Фронт работ, суживаясь в одном месте, расширялся в другом. В этом году предстояли огромные расходы по оборудованию новых предприятий, золотоносных участков, каменноугольных разработок. Посланные в управление железной дороги образцы каменного угля получили от экспертизы высокую оценку.

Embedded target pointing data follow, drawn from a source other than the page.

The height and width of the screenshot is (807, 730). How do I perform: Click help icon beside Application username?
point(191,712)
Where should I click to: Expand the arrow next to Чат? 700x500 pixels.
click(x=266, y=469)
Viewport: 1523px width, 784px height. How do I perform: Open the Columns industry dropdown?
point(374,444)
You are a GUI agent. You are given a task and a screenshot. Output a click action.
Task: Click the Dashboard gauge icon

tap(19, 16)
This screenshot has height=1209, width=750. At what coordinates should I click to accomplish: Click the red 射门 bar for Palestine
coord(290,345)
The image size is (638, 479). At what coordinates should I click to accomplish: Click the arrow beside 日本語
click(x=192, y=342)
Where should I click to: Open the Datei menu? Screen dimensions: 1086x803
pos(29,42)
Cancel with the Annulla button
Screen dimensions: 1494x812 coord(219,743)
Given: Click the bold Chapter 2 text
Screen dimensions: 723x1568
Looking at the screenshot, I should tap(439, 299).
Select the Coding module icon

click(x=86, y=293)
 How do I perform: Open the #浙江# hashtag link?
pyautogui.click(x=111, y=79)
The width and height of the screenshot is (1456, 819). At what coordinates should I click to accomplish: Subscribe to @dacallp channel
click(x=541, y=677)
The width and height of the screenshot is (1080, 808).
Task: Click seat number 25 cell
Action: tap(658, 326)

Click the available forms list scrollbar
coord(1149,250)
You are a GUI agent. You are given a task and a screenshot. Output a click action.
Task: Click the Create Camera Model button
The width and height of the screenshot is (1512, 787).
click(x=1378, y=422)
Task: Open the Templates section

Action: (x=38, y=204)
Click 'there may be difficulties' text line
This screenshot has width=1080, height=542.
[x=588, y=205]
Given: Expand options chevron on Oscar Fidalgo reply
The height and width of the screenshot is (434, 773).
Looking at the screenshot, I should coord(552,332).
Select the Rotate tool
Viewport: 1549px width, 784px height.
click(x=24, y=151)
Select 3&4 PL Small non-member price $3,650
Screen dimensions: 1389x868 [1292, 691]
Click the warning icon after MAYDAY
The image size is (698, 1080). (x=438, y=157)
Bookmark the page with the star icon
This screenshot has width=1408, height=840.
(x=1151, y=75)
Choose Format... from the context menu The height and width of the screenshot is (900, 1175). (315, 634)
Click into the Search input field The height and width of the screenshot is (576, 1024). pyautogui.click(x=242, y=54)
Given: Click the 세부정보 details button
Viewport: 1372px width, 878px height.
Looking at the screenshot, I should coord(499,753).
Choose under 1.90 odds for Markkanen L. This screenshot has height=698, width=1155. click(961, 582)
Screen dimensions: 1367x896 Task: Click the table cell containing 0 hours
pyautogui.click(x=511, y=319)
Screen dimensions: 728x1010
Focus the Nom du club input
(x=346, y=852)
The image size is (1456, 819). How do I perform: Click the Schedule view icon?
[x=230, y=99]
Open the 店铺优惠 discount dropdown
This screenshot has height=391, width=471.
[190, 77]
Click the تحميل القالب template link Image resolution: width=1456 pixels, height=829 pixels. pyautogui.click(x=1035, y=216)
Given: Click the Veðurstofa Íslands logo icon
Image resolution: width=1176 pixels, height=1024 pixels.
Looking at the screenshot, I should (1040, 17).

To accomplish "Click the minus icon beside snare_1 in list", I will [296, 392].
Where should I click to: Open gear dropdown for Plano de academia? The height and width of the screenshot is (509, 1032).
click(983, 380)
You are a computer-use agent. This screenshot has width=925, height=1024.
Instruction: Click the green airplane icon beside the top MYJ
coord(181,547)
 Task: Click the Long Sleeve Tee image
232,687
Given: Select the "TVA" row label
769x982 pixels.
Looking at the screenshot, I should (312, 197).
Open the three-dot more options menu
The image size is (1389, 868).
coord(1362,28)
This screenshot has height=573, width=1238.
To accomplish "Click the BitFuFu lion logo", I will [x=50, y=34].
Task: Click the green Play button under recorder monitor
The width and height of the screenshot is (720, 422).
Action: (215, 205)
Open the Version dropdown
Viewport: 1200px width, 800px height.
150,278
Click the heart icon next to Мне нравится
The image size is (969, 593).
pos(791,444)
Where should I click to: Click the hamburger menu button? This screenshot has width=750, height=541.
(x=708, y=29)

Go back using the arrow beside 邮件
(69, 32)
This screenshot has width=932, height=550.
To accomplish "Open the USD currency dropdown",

Прохор Петрович взял крупные заказы на этот уголь и был углублен сейчас в подсчеты и соображения, как развернуть во всю ширь добычу угля, как перебросить уголь на железнодорожную линию. Он широко, умело пользуется большой своей технико-экономической библиотекой, толково подобранной инженером Протасовым. Он сначала раскинет своим умом «что и как», а потом, во всеоружии знаний, поведет деловой разговор с инженерами. Они будут удивляться гению Прохора, будут уступчивее в цифрах. К Прохору едут на службу из южной России три инженера, специалисты по углю, и пятеро штейгеров.

Занятия Прохора то и дело прерывают телефонные звонки по пяти проводам, брошенным в башню. Он знает, что в конторе идет сейчас расчет рабочих, не пожелавших остаться на пониженном заработке. Таких набралось свыше пятисот, среди них – приисковая «кобылка», шпана. Но большинство трезвые, почтенные люди, которым опостылело расшвыривать жизнь свою в немилой тайге. Всем им готовится огромная барка и пароход в селе Разбой, на Большом Потоке. Поедут рекой и железной дорогой на родину.

Однако на лицах кой-кого из них лежит печать смерти: село Разбой мечено кровью и темным перстом судьбы.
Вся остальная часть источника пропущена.